Kenya Airways (KQ) requires approximately $1.5 billion (about Ksh194 billion) in fresh capital to fund its long-term turnaround strategy, Board Chairman Kiprono Kittony has said.

Speaking during the airline’s 50th Annual General Meeting on Friday, Kittony said the capital injection will position the national carrier to compete effectively in the evolving global aviation market and support its growth ambitions over the next decade.

“The amount of money we think that the airline will require for it to really be able to capture the imagination of the future consumer is about $1.5 billion. Aviation is not a cheap industry, so we are looking at about $1.5 billion in new capital,” said Kittony.

“We must either evolve or we will not see the light of day, but the turnaround work is well in progress,” he added.

The airline plans to release an Investment Memorandum (IM) as it explores various funding options, including equity financing, strategic airline partnerships and financial investors from both local and international markets.

Kittony said the board is evaluating the most appropriate financing structure and expects to conclude the exercise by the first quarter of next year.
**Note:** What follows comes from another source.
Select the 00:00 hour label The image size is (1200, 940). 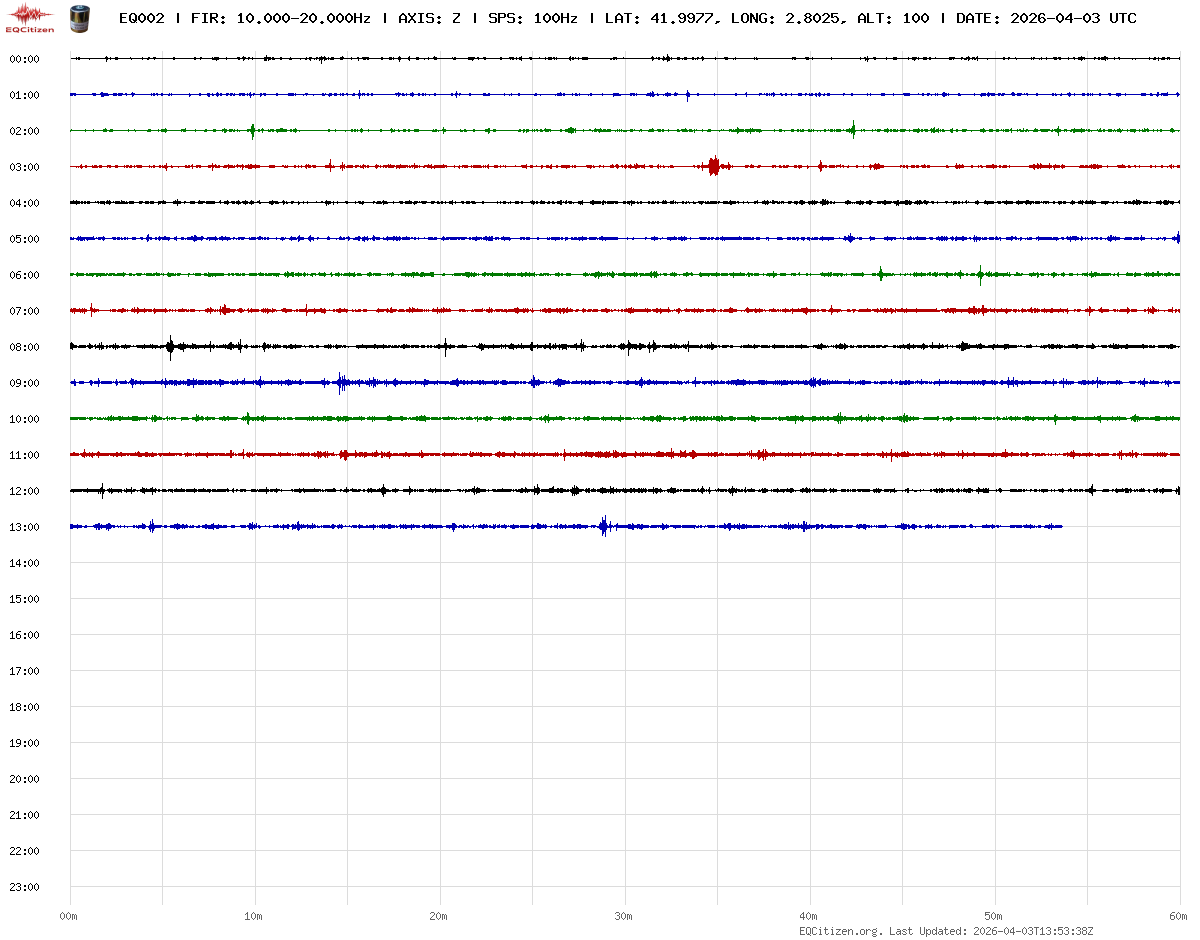[x=24, y=59]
“We intend to run an open and transparent IM. We as a board will sit down to determine what sort of capital we should be looking at. Is it going to be equity, debt, an airline strategic partner or a financial partner?” he said.

The chairman expressed confidence that Kenya’s capital markets can support the fundraising effort, noting that the airline’s ownership structure remains largely local, with the government holding just under 50 per cent and a consortium of Kenyan banks owning about 38 per cent.

KQ targets 100-aircraft fleet by 2035

Acting Managing Director and Chief Executive Officer Captain George Kamal said Kenya Airways is targeting a fleet of 60 aircraft by 2030 and 100 aircraft by 2035 through a combination of owned and leased planes.

However, the airline has temporarily slowed its fleet acquisition programme after rising geopolitical tensions and fuel prices increased uncertainty in the aviation sector.

“We had a very robust plan in place. This year in February we slowed down once we saw the geopolitical issues and the prices of fuel increasing, which might impact us significantly. We moved the plan to 2027,” Kamal said.

As part of its operational recovery efforts, the airline expects several grounded aircraft to return to service in the coming months.

Kamal said three Embraer aircraft and two Boeing 787 Dreamliners are currently grounded while awaiting engines, while another Dreamliner is undergoing a heavy maintenance check in Kenya for the first time.

The airline expects a number of its grounded aircraft to return to service between July and August, boosting capacity during the peak travel season.

In addition, a 400-seat Boeing 777 is set to rejoin the fleet in July and will initially operate on the London route during the busy summer travel season.

Plans are also underway to install Wi-Fi across the fleet and refurbish aircraft cabins to improve competitiveness and enhance customer experience.

Despite a Ksh17.2 billion loss for 2025, management said the airline’s core business remains viable, citing soaring fuel costs as the main factor behind declining profitability and rising operating expenses.

According to Kamal, fuel now accounts for between 51 and 52 per cent of flight operating costs in Africa, up from about 40 per cent previously, largely due to higher fuel prices and levies.

The airline is also reviewing underperforming routes and strengthening cost optimisation measures as it works towards restoring profitability.